- _Zu lösende Aufgaben_
- A) Schreiben Sie den Übungstext beginnend mit „Beschlüsse nach §“ und fortlaufend bis einschließlich „keine Kontopfändung vorliegt.“ erneut ab. Ersetzen Sie dabei „Vollstreckungsgericht“ durch „Amtsgericht“.
- B) Welche Wirkung haben Beschlüsse nach § 904 oder § 905 ZPO laut Übungstext, anders als ein Beschluss nach § 906 ZPO?

- _Übungstext_
—————
Beschluss nach § 904 Abs.5 oder § 905 ZPO - Anhörung notwendig ?

  • Hallo,

    das Thema wurde in einem anderen Beitrag schon mal kurz behandelt. Auch da gab es wohl unterschiedliche Auffassungen, so dass ich mal nachhören wollte, wie der Erfahrungsstand dazu mittlerweile ist.

    Beschlüsse nach § 904 (Nachzahlung) oder § 905 (Bescheinigung durch Vollstreckungsgericht) haben ja, anders als ein Beschluss nach § 906 ZPO die "Wirkung einer Bescheinigung". Anders als bei § 906 ZPO ist bei § 904 ZPO auch immer das Vollstreckungsgericht zuständig, egal, welche Pfändungen und von welcher Stelle vorliegen. Dem Grunde nach kann ein solcher Beschluss (= Bescheinigung) auch beantragt werden, wenn noch keine Kontopfändung vorliegt.

    Vereinzelt scheinen Banken aber noch darauf zu bestehen, dass für jede Kontopfändung ein gesonderter Beschluss nach § 904 erfolgt.
—————
- _Angezeigte Daten_
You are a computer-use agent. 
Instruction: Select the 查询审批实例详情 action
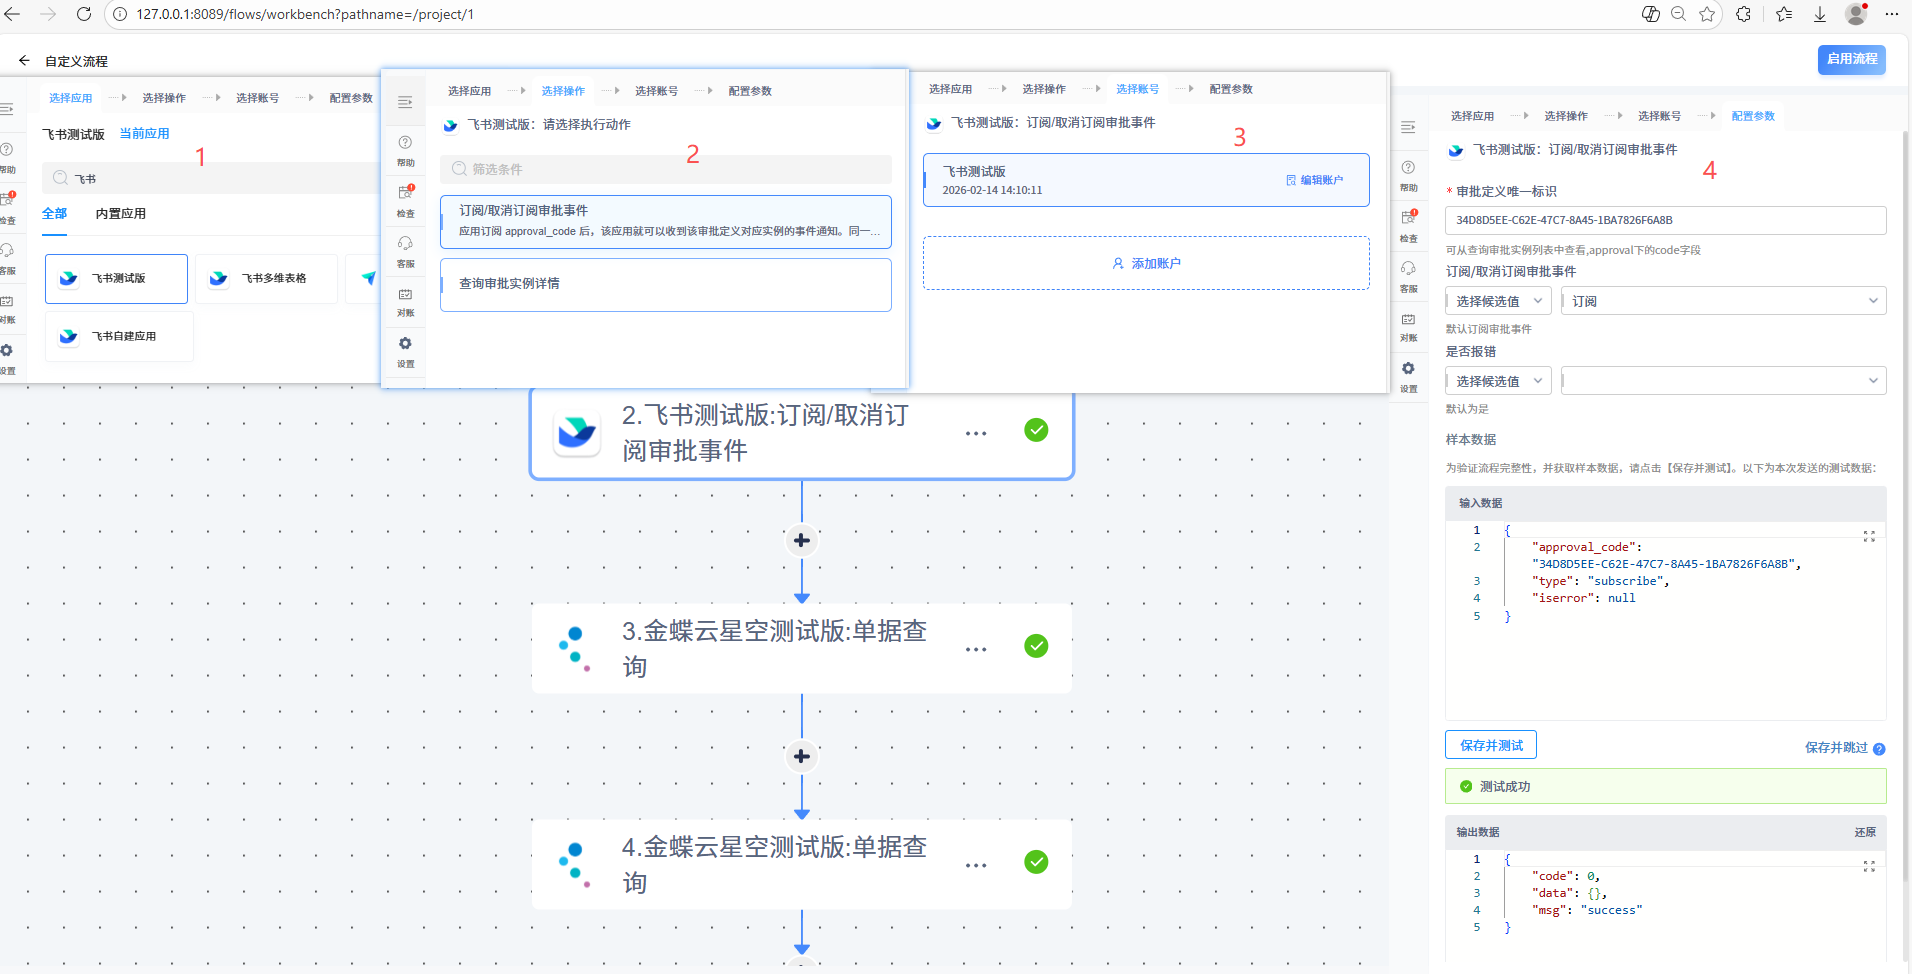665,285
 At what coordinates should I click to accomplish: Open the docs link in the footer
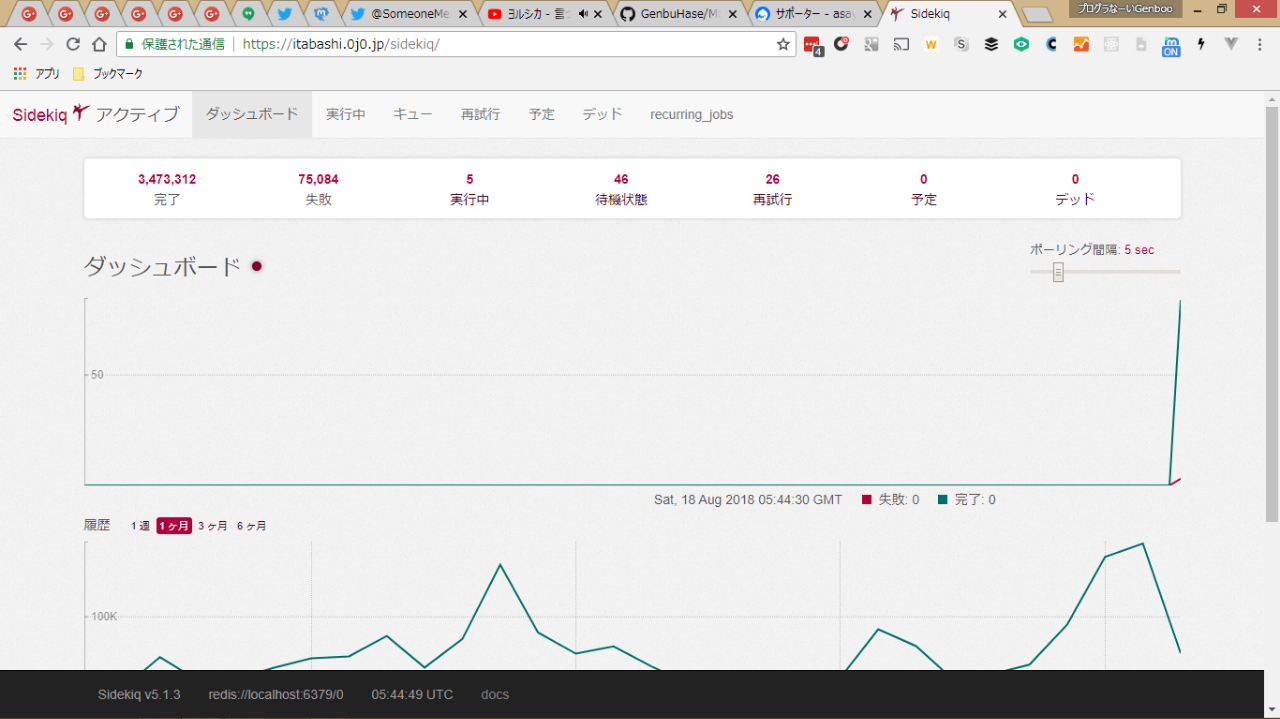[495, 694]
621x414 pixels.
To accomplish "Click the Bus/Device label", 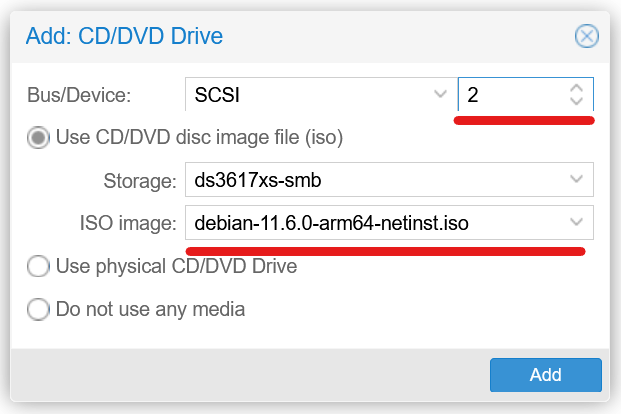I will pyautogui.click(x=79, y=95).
—————
- _Ergebnisse der Übung_
- A)
Beschlüsse nach § 904 (Nachzahlung) oder § 905 (Bescheinigung durch Amtsgericht) haben ja, anders als ein Beschluss nach § 906 ZPO die "Wirkung einer Bescheinigung". Anders als bei § 906 ZPO ist bei § 904 ZPO auch immer das Amtsgericht zuständig, egal, welche Pfändungen und von welcher Stelle vorliegen. Dem Grunde nach kann ein solcher Beschluss (= Bescheinigung) auch beantragt werden, wenn noch keine Kontopfändung vorliegt.

- B) Sie haben die „Wirkung einer Bescheinigung“.